# Page

La légende est-elle perdue ? D’autres ont duré ; des légendes d’amour et de châteaux : celle d’Alice de Sauvebœuf, amoureuse d’un troubadour et qui, plutôt que d’épouser le châtelain de Losse, se jette dans la Vézère, au jour fixé pour son mariage ; celle de Bertrand de Born, qui aimait la belle Maënz, châtelaine de Montignac ; et beaucoup d’autres. Je n’ai pas trouvé celle du moinillon qui s’est épris d’une petite paysanne. D’ailleurs, à peine Joubert l’a-t-il indiquée, dans ce court préambule. Je ne crois pas qu’il l’ait inventée.

# Exercices à réaliser
a - Relevez tous les noms propres de personnes cités dans le texte sur les légendes.
b - Répondez brièvement à ces questions sur le texte sur les légendes :
(i) Dans quelle rivière Alice de Sauvebœuf se jette-t-elle ?
(ii) De quel lieu la belle Maënz est-elle châtelaine ?
(iii) Dans quoi Joubert indique-t-il la légende du moinillon ?
c - Prolongez le texte sur les légendes en reprenant après sa dernière phrase.

# Jeu de données
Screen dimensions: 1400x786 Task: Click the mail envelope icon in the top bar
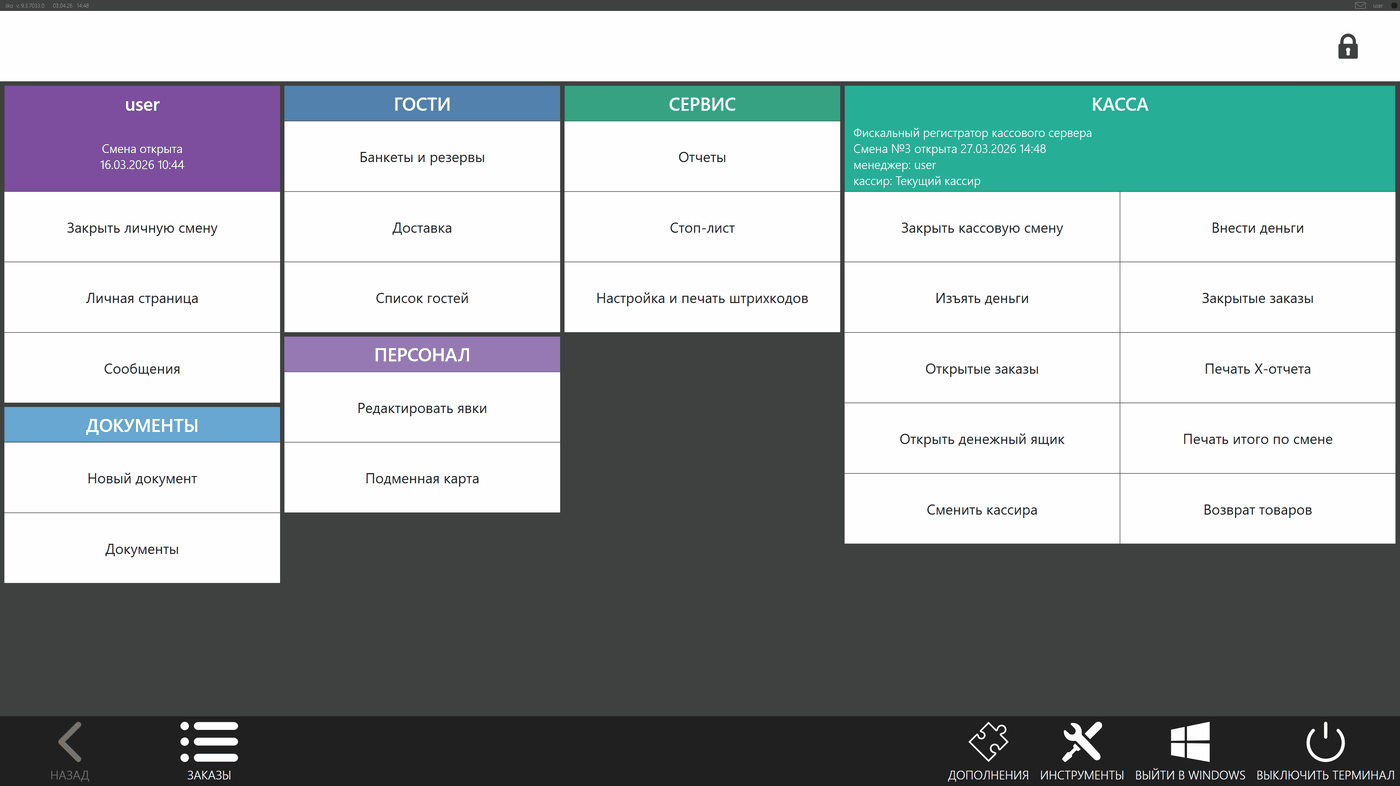tap(1360, 5)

# Réponses attendues
a - Alice de Sauvebœuf, Bertrand de Born, Maënz, Joubert

b -
(i) Dans la Vézère.
(ii) De Montignac.
(iii) Dans un court préambule.

c -
Cette esquisse abandonnée d’un petit conte prouve le souci de littérature qu’avait alors Joubert. Son pays natal lui était devenu, par l’effet de l’absence, très pittoresque ; l’horizon familier divertit les yeux qui, s’étant éloignés, le regardent à leur retour, après qu’ils se sont dépaysés : et Joubert essaya d’une littérature (si l’on peut ainsi parler) natale. Mais il ne renonçait pas à la philosophie. Au revers du feuillet sur lequel est écrite la première moitié de cette esquisse, il y a les notes qu’il prenait en lisant le Traité de la nature humaine, de Thomas Hobbes.

Assurément, Joubert travaille. Mais que fait-il ? Sans doute avait-il déjà le goût d’acquérir avec ardeur des connaissances nouvelles et, acquises, de les élaborer avec soin : ayant ramassé ce que les livres lui offraient, il se retirait tout seul avec son butin ; il examinait ses belles emplettes, les rangeait et connaissait enfin sa richesse de faits et d’idées.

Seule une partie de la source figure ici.